When his wife Eurydice, steps on a nest of vipers and dies, Orpheus is grief-stricken. He descends to the underworld and persuades Hades to allow her to return to earth. Hades agrees on one condition, that Orpheus walk in front of her and not look back until they both reached the upper world. The lovers set off. When Orpheus reaches earth, his concern has grown so great that he looks back to see if she is okay, forgetting that she had not yet arrived. She vanishes a second time, this time forever.
Plato criticises Orpheus for being a coward. If his love was genuine, Plato argues, Orpheus would have died for Eurydice, rather than try to get her back. Too me, this sounds like a romantic notion. I prefer love that is active, clever, positive. Orpheus used his skills and nearly achieves his goal. At the last moment, anxiety overwhelmed reason—something that happens often in love.
Some fall out of carelessness. In order to escape exile in Crete, Daedalus fashions wings from wax and feathers for his son, Icarus, and himself. Icarus pays no attention. In the glory of flight, Icarus flies too close to the sun, the wax of the wings melts, and he falls into the sea while Daedulus looks on.

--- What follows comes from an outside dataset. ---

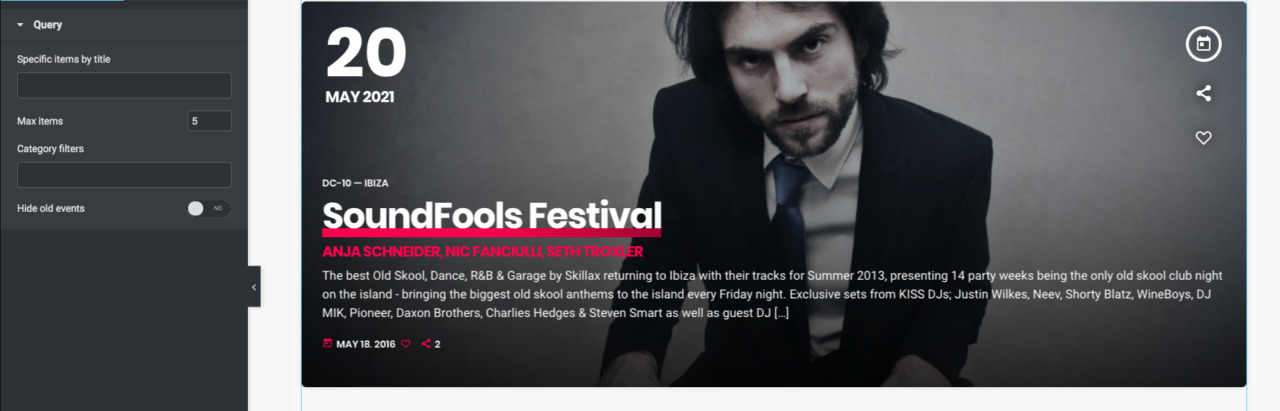1280x411 pixels.
Task: Click the DC-10 — IBIZA venue label
Action: pyautogui.click(x=355, y=183)

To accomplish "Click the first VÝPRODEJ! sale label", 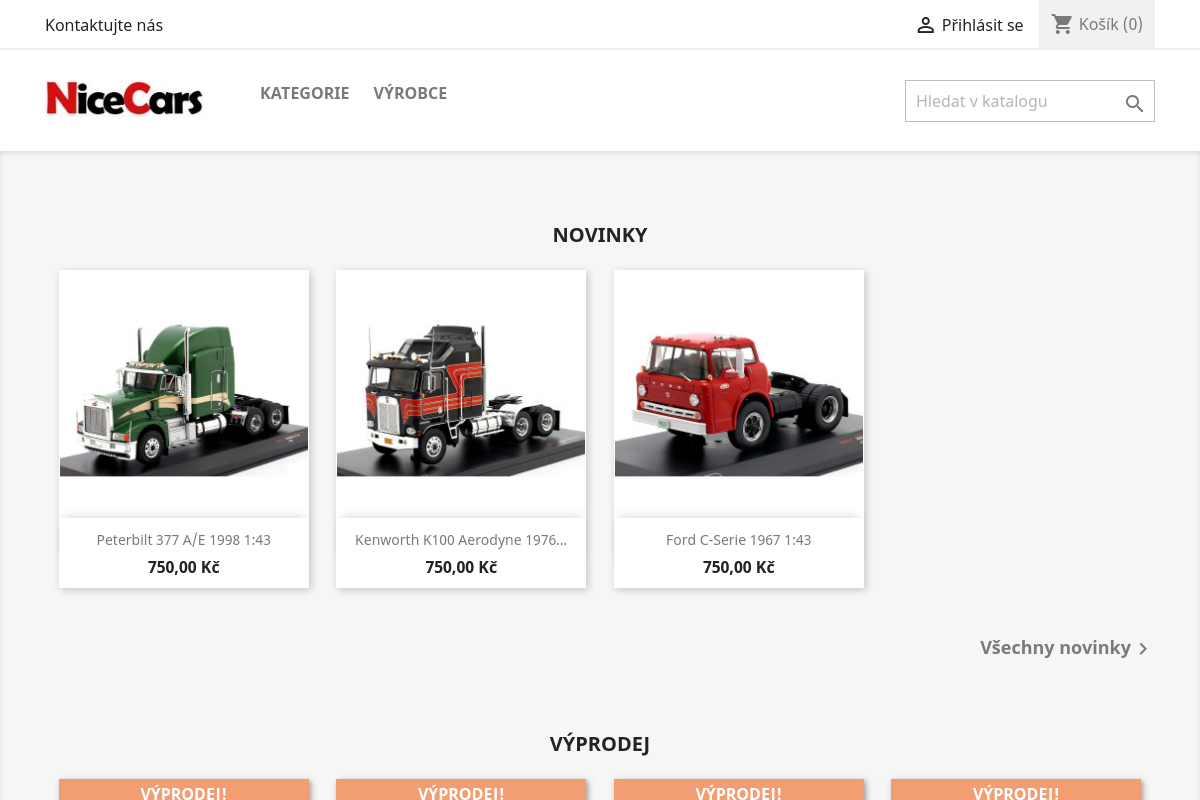I will point(183,791).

Ambition can lead to a fall. Perhaps the most ambitious figure in all of literature is Satan. He is represented as a rebellious fallen angel, who was, according to Milton, “brighter once amidst the host/Of Angels, than that star the stars among” (Paradise Lost Book VII).
In Shakespeare, two characters suffer from ‘the falling sickness’: the first is Julius Caesar who is felled by his comrades; the other is Othello who fells his wife.

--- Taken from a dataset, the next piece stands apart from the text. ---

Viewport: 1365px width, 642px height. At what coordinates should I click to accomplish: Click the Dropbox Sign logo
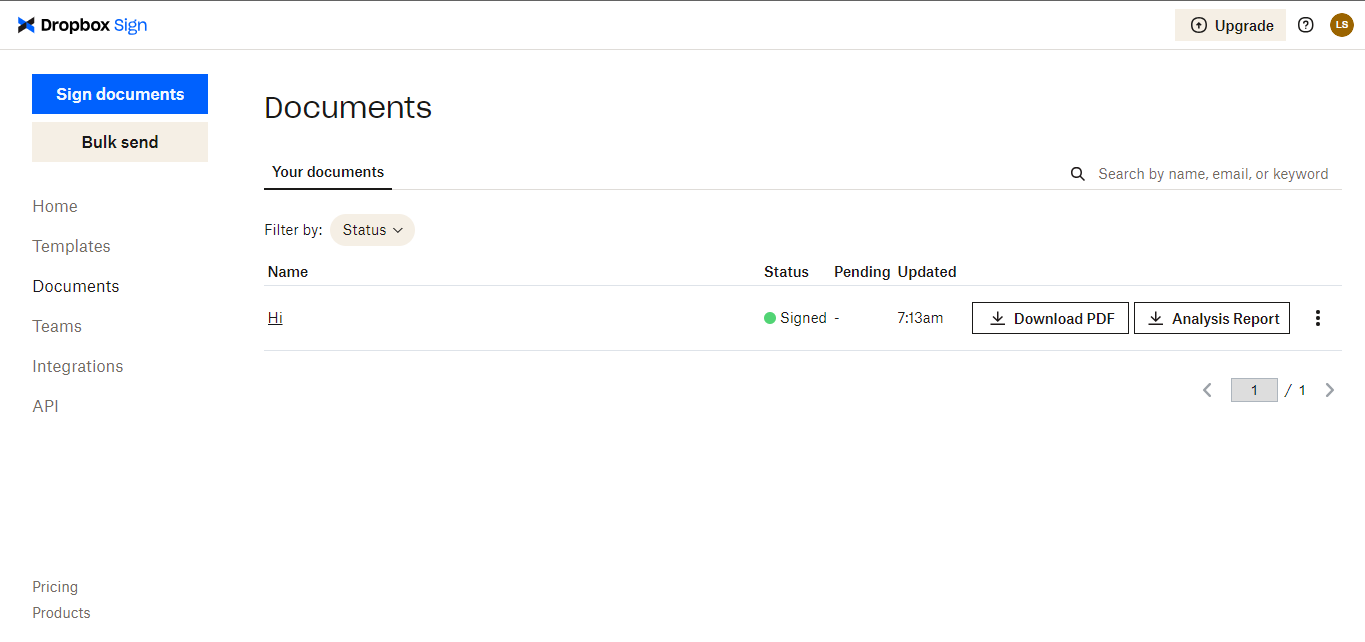(x=82, y=25)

The Faust tale has served as the basis for many literary works. In the versions of both Marlowe (1616) and Goethe (1808), Faust reflects on types of scholarship, one by one rejecting logic, medicine, law, and divinity. With a wide sweep of the arm, he “strikes these books from the table”, and settles on the pursuit of magic, which he believes will make him a mighty god. As the books fall to the floor, Faust rejects the wisdom of the world and embraces dark learning, making a pact with Lucifer.
In Dickens’ poignant The Tale of Two Cities (1859), the guillotine blade falls on the neck of Sidney Carton in one of the most memorable and self-sacrificing deaths in literature.

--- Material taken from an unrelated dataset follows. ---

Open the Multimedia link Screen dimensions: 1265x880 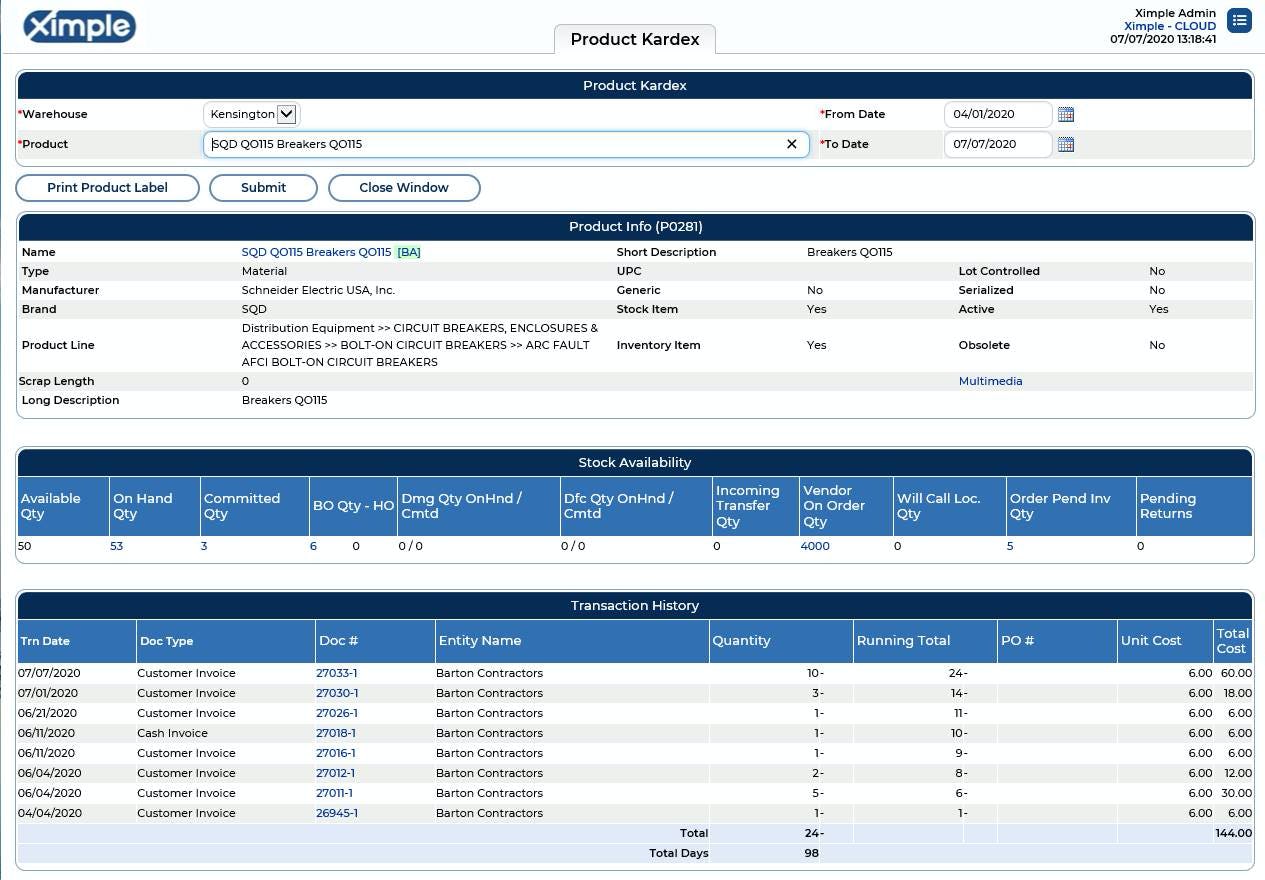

Alice falls into a rabbit hole in 1865 and through a looking glass in 1871.
Tolstoy’s Anna Karenina was published serially from 1873 to 1877 in The Russian Messenger. At the time, it was widely considered to be romantic drivel; then Dostoyevsky declared it to be the ‘perfect novel’. Perhaps it was that the love story ends where it began: in a train station. Anna meets Vronsky there and falls in love. She faces the end of the affair in the same station with a different kind of fall.
Don Delillo’s novel Falling Man (2007) is inspired by the infamous Richard Drew photograph of a man falling from the top floors of the World Trade Centre on 9/11. Throughout the narrative, a performance artist appears in various parts of the city. Wearing a business suit, he suspends himself upside-down with a rope and harness in the pose of the man in the photograph.
In Song for Night (2007), Chris Abani gives us a lyrical novel of child soldiers in African country ripped apart by war. An orphan with the unlikely name of My Luck’s has the misfortune to fall on a landmine. When he regains consciousness, he finds himself separated from his platoon and embarks on a search for them, for home, for anything that makes sense.